Altered placental immune cell composition and gene expression with isolated fetal spina bifida.

Abstract

Fetal spina bifida (SB) is more common in pregnant people with folate deficiency or anomalies of folate metabolism. It is also known that fetuses with SB have a higher risk of low birthweight, a condition that is typically placental-mediated. We therefore hypothesized that fetal SB would associate with altered expression of key placental folate transporters and an increase in Hofbauer cells (HBCs), which are folate-dependent placental macrophages.
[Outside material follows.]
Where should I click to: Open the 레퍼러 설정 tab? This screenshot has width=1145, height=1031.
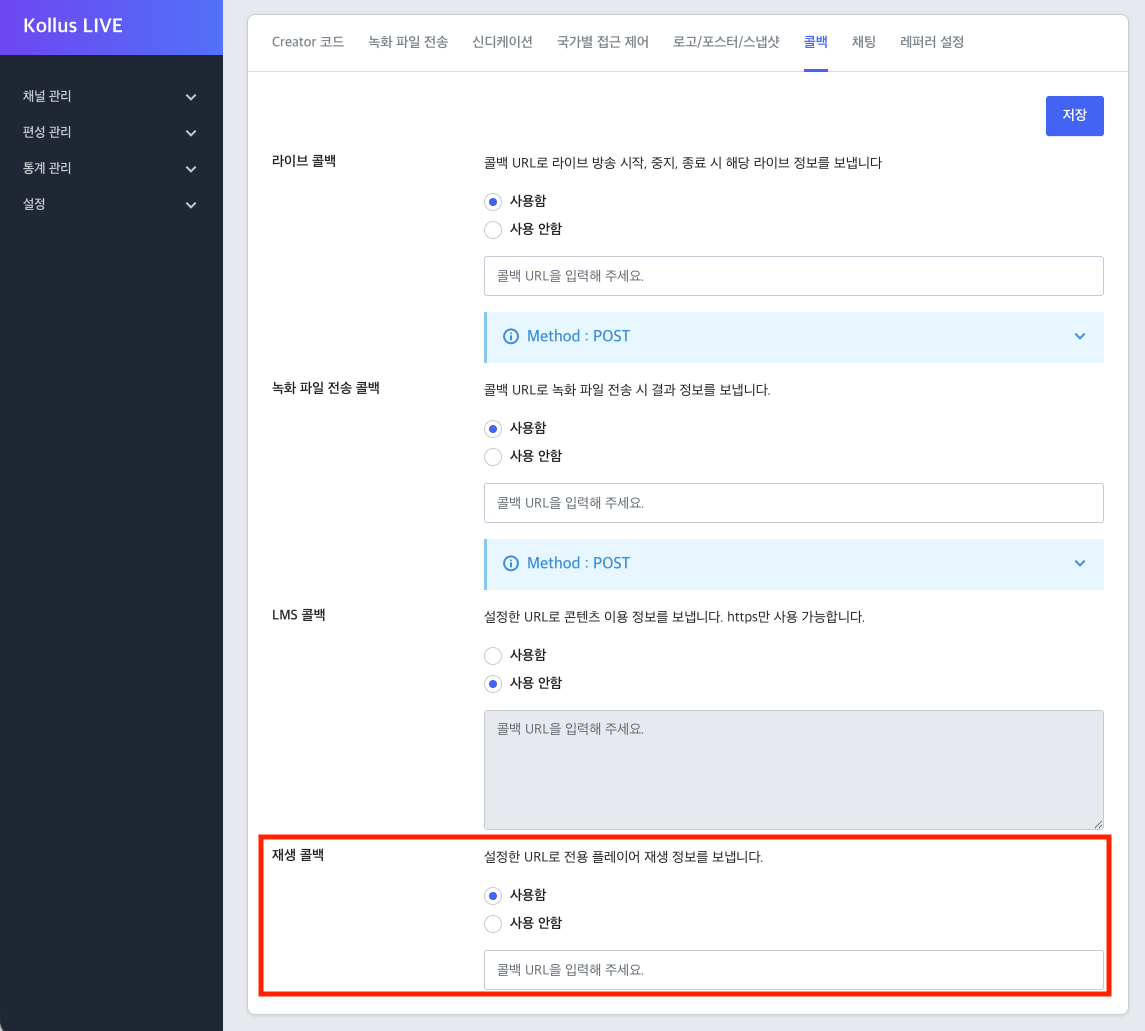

Folate receptor-α (FRα), proton coupled folate receptor (PCFT), and reduced folate carrier (RFC) protein localization and expression (immunohistochemistry) and HBC phenotypes (HBC abundance and folate receptor-β [FRβ] expression; RNA in situ hybridization) were assessed in placentae from fetuses with SB (cases; n=12) and in term (n=10) and gestational age (GA) - and maternal body mass index - matched (n=12) controls without congenital anomalies. Cases had a higher proportion of placental villous cells that were HBCs (6.9%vs. 2.4%, p=.0001) and higher average HBC FRβ expression (3.2 mRNA molecules per HBC vs. 2.3, p=.03) than GA-matched controls. HBCs in cases were largely polarized to a regulatory phenotype (median 92.1% of HBCs). In sex-stratified analyses, only male cases had higher HBC levels and HBC FRβ expression than GA-matched controls. There were no differences between groups in the total percent of syncytium and stromal cells that were positive for FRα, PCFT, or RFC protein immunolabeling. HBC abundance and FRβ expression by HBCs are increased in placentae of fetuses with SB, suggesting immune-mediated dysregulation in placental phenotype, and could contribute to SB-associated comorbidities.